The story opens with the drover’ s wife and her children alone in the house in the bush. One of the children discovers a snake and calls for the mother. The bush-woman reaches for her stick and rushes to her children but meanwhile the snake hides in the wood-heap. As the snake disappears the woman puts the children to sleep and waits up with her dog for the reptile to come out. As she waits, she starts to recall several dangerous situations she had to face throughout the years, when her husband was away with the sheep. She had to fight bushfire, flood, or even pleuropneumonia that spread among the cattle.
By the morning she runs out of candle and gets up to go get more wood to keep the fire burning. She seizes a stick, pulls it out and the whole pile collapses. The bush-woman gets hurt and starts to cry. She takes out a handkerchief to wipe her tears away but she pokes her eyes instead as the handkerchief is full of holes. This ridiculous situation makes her laugh.

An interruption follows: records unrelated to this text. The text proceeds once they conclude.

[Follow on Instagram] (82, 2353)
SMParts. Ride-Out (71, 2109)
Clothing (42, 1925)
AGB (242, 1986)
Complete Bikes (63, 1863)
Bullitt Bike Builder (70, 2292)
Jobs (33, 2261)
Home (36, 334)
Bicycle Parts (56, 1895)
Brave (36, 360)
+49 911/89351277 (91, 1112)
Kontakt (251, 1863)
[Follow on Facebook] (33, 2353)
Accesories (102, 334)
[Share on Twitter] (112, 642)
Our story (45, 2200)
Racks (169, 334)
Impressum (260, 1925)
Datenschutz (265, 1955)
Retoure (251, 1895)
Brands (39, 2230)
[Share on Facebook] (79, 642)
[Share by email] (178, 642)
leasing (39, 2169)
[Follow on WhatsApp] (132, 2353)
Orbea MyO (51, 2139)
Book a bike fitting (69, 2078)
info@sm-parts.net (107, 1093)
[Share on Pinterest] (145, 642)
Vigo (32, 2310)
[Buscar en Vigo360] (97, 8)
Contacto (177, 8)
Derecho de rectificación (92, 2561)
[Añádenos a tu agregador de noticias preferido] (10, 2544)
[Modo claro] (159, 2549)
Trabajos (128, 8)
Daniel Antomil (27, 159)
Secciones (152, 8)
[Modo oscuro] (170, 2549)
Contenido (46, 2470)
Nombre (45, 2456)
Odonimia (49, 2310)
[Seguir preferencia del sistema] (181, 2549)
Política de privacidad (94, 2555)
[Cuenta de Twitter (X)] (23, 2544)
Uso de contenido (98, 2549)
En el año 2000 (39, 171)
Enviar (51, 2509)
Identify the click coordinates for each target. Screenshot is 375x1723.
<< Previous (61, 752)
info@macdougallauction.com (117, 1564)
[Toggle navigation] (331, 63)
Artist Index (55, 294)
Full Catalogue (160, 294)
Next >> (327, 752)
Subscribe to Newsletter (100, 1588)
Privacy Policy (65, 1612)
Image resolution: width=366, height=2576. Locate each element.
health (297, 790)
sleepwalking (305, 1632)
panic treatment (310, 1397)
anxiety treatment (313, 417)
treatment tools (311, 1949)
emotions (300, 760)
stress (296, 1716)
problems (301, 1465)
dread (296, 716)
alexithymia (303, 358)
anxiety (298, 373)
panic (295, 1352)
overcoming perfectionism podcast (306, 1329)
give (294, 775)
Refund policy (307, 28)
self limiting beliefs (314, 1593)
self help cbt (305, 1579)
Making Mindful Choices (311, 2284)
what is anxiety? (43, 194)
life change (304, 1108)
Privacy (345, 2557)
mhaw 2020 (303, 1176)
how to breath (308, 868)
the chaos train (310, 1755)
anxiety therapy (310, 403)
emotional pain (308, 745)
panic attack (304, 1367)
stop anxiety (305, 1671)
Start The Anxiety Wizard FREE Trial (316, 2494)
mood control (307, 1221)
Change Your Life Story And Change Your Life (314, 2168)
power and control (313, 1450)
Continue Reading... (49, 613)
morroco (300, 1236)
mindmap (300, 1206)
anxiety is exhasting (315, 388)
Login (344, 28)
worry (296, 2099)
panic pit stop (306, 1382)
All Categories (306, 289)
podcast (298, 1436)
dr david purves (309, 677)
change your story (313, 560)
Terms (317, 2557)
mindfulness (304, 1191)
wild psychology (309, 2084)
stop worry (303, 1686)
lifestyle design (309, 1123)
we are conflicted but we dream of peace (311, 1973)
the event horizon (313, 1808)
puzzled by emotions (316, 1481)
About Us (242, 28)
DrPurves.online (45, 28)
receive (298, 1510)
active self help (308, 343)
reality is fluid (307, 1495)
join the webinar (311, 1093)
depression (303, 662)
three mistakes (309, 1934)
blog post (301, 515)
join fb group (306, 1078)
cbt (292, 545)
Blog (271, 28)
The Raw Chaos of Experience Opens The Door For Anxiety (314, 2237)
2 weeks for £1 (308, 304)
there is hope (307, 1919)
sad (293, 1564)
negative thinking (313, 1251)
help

It is near the daylight, but the bush-woman and her dog are still on the watch for the snake. Suddenly, the snake comes out of a large crack in the partition slabs. The dog starts to chase the snaked and eventually kills it. The woman lifts the reptile on the point of her stick and throws it into the fire. The eldest boy wakes up and notices the tears in the eyes of his mother. He promises not to ever go droving.